- _PROMPT A_
According to the Ray on Kubernetes thread below, what is the maximum number of Ray clusters per namespace that the reply recommends?

- _GIVEN TEXT_
..........

Some questions about Ray on Kubernetes

Hello, I just wanted to clarify a few things about the usage of Ray clusters on K8s.

  1. If there’s only one worker type, would you recommend having multiple worker pods on the same K8s node, or is it preferable to set it up in such a way that only one worker pod gets scheduled on each K8s node? For example, is it better to have 2 pods with 7GB and 2vCPU each on a 15GB, 4vCPU machine; or 1 pod with 15GB, 4vCPUs on the same machine type.
  2. How many Ray clusters is the Ray operator able to manage? If we use a cluster-scoped Ray operator and deploy Ray in n namespaces, at what value of n (roughly – 10, 50, 100, etc) would the operator start facing issues? Assuming each Ray Cluster is actively in use and can scale from 1-50 pods each. And is the scaling concurrent when it deals with so many ray clusters at once?
  3. This is more of a general Ray cluster question, how many resources should the head node be assigned if we ensure that no user task gets scheduled on it by making rayResources zero? Or in other words, what could cause heavy memory or CPU usage in the head node? Heavy scaling activity? Lots of data stored in the object store? The concern here is that the head node resource usage might shoot up when more worker pods get added to the Ray cluster. So a resource allocation for the head node that works during testing might break in production when dealing with a high number of worker pods.
  4. Considering that losing the Ray head node will cause the entire Ray cluster to restart, it sounds to me that the head alone might be better off being scheduled on an on-demand node (not spot). This is probably a huge stretch, but is there any possibility of setting up a fault-tolerant head node? If not, is something like that in Ray’s roadmap? (Leader election, etc)

@Dmitri @Alex could you help out here?

1 Like
  1. It’s better to have one Ray pod per node.
  2. I’d actually recommend running namespace-scoped operators with at most 10 Ray clusters per namespace.
  3. You should annotate the head node as being a 0 CPU Ray node for large Ray clusters.
  4. I believe having an HA head node is on the roadmap for Ray, @Alex knows more about that.
1 Like

Totally agree with everything Dmitri said, and will also point you to the deployment guide for more details: Ray Deployment Guide — Ray v1.8.0

There’s work being done to make the head node fault tolerant and to improve fault tolerance in general. For now, if your’e looking for fault tolerance, I’d recommend doing it at the application/library level. For example, Serve supports fault tolerant deployments and Tune and Ray Train support checkpointing based fault tolerance.

1 Like

..........

- _DATA EXCERPTS_
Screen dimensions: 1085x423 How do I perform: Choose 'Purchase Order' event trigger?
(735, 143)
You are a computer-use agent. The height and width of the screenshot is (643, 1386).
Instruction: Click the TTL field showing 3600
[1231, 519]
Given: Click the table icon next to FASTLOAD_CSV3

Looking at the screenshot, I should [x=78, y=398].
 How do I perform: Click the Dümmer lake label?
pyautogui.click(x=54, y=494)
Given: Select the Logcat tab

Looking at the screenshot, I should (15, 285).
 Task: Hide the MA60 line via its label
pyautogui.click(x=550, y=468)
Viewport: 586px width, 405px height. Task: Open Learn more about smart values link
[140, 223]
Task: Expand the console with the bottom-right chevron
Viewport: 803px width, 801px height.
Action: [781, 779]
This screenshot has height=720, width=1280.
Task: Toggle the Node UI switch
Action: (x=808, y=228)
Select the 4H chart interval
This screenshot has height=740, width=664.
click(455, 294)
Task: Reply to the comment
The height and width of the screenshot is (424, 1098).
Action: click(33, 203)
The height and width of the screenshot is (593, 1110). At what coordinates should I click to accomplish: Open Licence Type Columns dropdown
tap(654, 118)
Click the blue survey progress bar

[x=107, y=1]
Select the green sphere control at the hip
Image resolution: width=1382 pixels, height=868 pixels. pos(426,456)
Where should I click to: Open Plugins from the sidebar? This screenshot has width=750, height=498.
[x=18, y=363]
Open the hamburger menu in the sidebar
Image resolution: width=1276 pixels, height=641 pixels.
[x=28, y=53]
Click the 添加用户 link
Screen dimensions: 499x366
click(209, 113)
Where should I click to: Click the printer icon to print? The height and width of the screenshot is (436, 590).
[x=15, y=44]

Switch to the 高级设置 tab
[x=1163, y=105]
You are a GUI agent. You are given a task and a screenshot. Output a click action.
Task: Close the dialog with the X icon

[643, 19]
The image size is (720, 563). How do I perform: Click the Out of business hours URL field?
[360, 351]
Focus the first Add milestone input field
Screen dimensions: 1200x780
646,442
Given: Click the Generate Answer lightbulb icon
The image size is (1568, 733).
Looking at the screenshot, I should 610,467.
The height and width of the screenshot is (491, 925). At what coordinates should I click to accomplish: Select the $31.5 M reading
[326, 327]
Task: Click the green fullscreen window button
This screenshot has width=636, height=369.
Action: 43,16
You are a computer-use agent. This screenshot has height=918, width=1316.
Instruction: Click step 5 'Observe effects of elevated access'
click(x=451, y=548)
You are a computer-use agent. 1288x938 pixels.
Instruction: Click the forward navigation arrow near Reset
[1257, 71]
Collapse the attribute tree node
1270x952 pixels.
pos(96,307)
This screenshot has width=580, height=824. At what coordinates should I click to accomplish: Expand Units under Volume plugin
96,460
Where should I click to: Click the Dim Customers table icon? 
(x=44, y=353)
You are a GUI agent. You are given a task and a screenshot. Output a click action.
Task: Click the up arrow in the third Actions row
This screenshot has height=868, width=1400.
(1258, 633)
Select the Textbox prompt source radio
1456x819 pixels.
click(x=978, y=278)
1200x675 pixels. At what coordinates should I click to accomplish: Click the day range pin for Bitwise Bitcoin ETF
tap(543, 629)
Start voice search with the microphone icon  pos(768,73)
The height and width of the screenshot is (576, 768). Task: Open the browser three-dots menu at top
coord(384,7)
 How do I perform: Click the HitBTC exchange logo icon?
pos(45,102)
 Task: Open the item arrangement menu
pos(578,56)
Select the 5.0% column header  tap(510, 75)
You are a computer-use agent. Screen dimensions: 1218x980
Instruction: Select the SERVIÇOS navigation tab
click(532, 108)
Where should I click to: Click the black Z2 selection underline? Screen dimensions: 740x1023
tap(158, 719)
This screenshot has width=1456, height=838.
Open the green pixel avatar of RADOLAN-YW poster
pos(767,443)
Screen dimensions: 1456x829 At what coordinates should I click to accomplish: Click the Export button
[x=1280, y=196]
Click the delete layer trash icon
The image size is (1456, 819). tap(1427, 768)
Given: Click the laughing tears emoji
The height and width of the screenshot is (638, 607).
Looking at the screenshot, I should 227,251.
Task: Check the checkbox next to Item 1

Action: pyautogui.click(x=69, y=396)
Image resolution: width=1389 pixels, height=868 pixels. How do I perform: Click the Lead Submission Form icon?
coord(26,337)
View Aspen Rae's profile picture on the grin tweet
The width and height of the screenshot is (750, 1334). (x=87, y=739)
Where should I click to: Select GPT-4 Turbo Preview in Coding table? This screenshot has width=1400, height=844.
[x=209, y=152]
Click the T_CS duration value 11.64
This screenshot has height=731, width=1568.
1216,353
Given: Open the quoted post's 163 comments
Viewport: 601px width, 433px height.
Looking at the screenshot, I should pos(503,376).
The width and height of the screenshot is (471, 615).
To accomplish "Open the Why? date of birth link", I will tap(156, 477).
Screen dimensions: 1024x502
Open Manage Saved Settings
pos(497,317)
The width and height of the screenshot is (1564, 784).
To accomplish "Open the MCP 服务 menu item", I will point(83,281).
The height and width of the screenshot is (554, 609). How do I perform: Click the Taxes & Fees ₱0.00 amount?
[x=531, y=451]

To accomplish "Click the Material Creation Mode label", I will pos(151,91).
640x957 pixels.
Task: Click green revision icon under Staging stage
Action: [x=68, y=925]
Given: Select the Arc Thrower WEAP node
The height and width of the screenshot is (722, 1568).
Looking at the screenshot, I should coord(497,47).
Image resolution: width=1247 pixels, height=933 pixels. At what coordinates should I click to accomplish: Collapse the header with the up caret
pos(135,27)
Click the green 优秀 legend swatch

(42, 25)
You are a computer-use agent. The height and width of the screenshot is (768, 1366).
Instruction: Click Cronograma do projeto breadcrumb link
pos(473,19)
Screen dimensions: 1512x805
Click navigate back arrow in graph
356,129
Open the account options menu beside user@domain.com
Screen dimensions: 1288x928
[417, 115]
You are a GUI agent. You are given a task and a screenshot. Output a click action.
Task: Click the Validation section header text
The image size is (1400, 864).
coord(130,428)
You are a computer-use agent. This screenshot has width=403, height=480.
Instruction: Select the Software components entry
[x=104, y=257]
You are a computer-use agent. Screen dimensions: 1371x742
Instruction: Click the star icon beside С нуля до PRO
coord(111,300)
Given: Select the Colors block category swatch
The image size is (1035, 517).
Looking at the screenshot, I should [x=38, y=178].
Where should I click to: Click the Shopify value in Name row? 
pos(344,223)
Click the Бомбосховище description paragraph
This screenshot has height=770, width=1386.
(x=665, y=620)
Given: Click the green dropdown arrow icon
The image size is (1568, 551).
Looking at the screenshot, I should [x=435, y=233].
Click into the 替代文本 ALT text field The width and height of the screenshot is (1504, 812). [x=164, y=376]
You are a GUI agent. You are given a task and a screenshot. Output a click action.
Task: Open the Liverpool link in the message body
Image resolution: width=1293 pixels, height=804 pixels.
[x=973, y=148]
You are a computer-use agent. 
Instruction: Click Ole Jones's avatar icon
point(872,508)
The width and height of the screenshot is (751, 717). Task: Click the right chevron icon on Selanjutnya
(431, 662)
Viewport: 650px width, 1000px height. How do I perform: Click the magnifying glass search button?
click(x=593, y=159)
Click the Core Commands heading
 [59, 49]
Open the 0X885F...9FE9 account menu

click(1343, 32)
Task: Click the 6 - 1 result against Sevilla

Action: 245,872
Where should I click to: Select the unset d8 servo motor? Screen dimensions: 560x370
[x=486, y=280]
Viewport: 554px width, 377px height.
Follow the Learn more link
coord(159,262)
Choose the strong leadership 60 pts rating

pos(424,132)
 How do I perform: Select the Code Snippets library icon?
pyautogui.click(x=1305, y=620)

..........

- _PROMPT B_
Write out the records from the line holding "is (643, 1386)." through the line holding "Looking at the screenshot, I should (15, 285).", inclusive.

- _TASK RESULT A_
At most 10 Ray clusters per namespace, run with namespace-scoped operators.

- _TASK RESULT B_
You are a computer-use agent. The height and width of the screenshot is (643, 1386).
Instruction: Click the TTL field showing 3600
[1231, 519]
Given: Click the table icon next to FASTLOAD_CSV3

Looking at the screenshot, I should [x=78, y=398].
 How do I perform: Click the Dümmer lake label?
pyautogui.click(x=54, y=494)
Given: Select the Logcat tab

Looking at the screenshot, I should (15, 285).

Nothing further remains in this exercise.